(Exercise data)
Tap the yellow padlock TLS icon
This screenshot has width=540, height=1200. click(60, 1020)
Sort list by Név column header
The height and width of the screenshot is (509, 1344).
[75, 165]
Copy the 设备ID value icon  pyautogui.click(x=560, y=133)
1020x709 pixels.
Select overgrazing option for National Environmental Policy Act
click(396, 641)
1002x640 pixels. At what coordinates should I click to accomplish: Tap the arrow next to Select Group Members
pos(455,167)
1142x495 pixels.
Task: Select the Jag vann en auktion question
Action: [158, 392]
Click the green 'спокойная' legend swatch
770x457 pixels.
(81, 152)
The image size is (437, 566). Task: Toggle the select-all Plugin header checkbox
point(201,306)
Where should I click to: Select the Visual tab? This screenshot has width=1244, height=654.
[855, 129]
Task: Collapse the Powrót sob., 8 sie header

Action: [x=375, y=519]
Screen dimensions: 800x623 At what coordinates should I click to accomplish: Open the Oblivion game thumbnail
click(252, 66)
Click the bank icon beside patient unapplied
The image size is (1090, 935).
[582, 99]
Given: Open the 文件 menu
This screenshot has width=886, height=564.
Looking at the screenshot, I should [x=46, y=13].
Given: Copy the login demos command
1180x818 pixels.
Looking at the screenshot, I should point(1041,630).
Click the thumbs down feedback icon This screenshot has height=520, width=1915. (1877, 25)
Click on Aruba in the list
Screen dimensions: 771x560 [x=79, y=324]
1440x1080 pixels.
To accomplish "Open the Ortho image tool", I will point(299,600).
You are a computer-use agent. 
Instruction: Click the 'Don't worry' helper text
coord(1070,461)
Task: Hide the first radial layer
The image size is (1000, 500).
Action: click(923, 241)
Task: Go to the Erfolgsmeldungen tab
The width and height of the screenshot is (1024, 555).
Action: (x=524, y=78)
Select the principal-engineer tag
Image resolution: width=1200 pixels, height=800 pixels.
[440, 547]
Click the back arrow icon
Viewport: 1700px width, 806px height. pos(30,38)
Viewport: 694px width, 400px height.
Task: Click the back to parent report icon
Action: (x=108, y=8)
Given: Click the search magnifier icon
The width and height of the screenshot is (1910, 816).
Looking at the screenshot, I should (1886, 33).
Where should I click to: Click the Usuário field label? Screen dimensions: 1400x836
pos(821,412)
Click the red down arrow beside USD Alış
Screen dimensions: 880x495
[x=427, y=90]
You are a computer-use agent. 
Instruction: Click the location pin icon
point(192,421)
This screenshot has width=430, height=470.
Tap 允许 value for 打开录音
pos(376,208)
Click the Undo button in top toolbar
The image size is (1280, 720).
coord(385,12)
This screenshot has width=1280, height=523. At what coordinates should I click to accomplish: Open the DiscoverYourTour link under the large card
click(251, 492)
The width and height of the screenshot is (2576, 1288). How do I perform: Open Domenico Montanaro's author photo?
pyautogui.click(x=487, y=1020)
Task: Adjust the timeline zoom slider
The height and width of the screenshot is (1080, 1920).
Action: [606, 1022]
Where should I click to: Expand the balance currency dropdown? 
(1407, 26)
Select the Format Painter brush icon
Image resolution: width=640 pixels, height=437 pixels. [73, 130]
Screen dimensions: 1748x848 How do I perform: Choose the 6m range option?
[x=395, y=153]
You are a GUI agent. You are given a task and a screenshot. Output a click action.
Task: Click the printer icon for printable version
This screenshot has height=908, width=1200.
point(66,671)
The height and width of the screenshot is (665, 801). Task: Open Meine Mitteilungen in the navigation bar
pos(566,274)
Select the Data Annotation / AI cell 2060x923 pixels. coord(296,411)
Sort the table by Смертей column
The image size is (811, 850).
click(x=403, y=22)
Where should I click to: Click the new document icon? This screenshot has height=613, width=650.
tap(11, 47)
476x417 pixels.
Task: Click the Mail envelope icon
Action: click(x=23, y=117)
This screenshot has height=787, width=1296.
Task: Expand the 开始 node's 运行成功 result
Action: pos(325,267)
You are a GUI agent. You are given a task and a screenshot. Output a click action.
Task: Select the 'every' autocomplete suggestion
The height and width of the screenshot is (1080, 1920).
(End Exercise data)
[Problem to solve]
In full and exactly as written, reproduce the records above.

[Task response]
Tap the yellow padlock TLS icon
This screenshot has width=540, height=1200. click(60, 1020)
Sort list by Név column header
The height and width of the screenshot is (509, 1344).
[75, 165]
Copy the 设备ID value icon  pyautogui.click(x=560, y=133)
1020x709 pixels.
Select overgrazing option for National Environmental Policy Act
click(396, 641)
1002x640 pixels. At what coordinates should I click to accomplish: Tap the arrow next to Select Group Members
pos(455,167)
1142x495 pixels.
Task: Select the Jag vann en auktion question
Action: [158, 392]
Click the green 'спокойная' legend swatch
770x457 pixels.
(81, 152)
The image size is (437, 566). Task: Toggle the select-all Plugin header checkbox
point(201,306)
Where should I click to: Select the Visual tab? This screenshot has width=1244, height=654.
[855, 129]
Task: Collapse the Powrót sob., 8 sie header

Action: [x=375, y=519]
Screen dimensions: 800x623 At what coordinates should I click to accomplish: Open the Oblivion game thumbnail
click(252, 66)
Click the bank icon beside patient unapplied
The image size is (1090, 935).
[582, 99]
Given: Open the 文件 menu
This screenshot has width=886, height=564.
Looking at the screenshot, I should [x=46, y=13].
Given: Copy the login demos command
1180x818 pixels.
Looking at the screenshot, I should point(1041,630).
Click the thumbs down feedback icon This screenshot has height=520, width=1915. (1877, 25)
Click on Aruba in the list
Screen dimensions: 771x560 [x=79, y=324]
1440x1080 pixels.
To accomplish "Open the Ortho image tool", I will point(299,600).
You are a computer-use agent. 
Instruction: Click the 'Don't worry' helper text
coord(1070,461)
Task: Hide the first radial layer
The image size is (1000, 500).
Action: click(923, 241)
Task: Go to the Erfolgsmeldungen tab
The width and height of the screenshot is (1024, 555).
Action: (x=524, y=78)
Select the principal-engineer tag
Image resolution: width=1200 pixels, height=800 pixels.
[440, 547]
Click the back arrow icon
Viewport: 1700px width, 806px height. pos(30,38)
Viewport: 694px width, 400px height.
Task: Click the back to parent report icon
Action: (x=108, y=8)
Given: Click the search magnifier icon
The width and height of the screenshot is (1910, 816).
Looking at the screenshot, I should (1886, 33).
Where should I click to: Click the Usuário field label? Screen dimensions: 1400x836
pos(821,412)
Click the red down arrow beside USD Alış
Screen dimensions: 880x495
[x=427, y=90]
You are a computer-use agent. 
Instruction: Click the location pin icon
point(192,421)
This screenshot has width=430, height=470.
Tap 允许 value for 打开录音
pos(376,208)
Click the Undo button in top toolbar
The image size is (1280, 720).
coord(385,12)
This screenshot has width=1280, height=523. At what coordinates should I click to accomplish: Open the DiscoverYourTour link under the large card
click(251, 492)
The width and height of the screenshot is (2576, 1288). How do I perform: Open Domenico Montanaro's author photo?
pyautogui.click(x=487, y=1020)
Task: Adjust the timeline zoom slider
The height and width of the screenshot is (1080, 1920).
Action: [606, 1022]
Where should I click to: Expand the balance currency dropdown? 
(1407, 26)
Select the Format Painter brush icon
Image resolution: width=640 pixels, height=437 pixels. [73, 130]
Screen dimensions: 1748x848 How do I perform: Choose the 6m range option?
[x=395, y=153]
You are a GUI agent. You are given a task and a screenshot. Output a click action.
Task: Click the printer icon for printable version
This screenshot has height=908, width=1200.
point(66,671)
The height and width of the screenshot is (665, 801). Task: Open Meine Mitteilungen in the navigation bar
pos(566,274)
Select the Data Annotation / AI cell 2060x923 pixels. coord(296,411)
Sort the table by Смертей column
The image size is (811, 850).
click(x=403, y=22)
Where should I click to: Click the new document icon? This screenshot has height=613, width=650.
tap(11, 47)
476x417 pixels.
Task: Click the Mail envelope icon
Action: click(x=23, y=117)
This screenshot has height=787, width=1296.
Task: Expand the 开始 node's 运行成功 result
Action: pos(325,267)
You are a GUI agent. You are given a task and a screenshot. Output a click action.
Task: Select the 'every' autocomplete suggestion
The height and width of the screenshot is (1080, 1920).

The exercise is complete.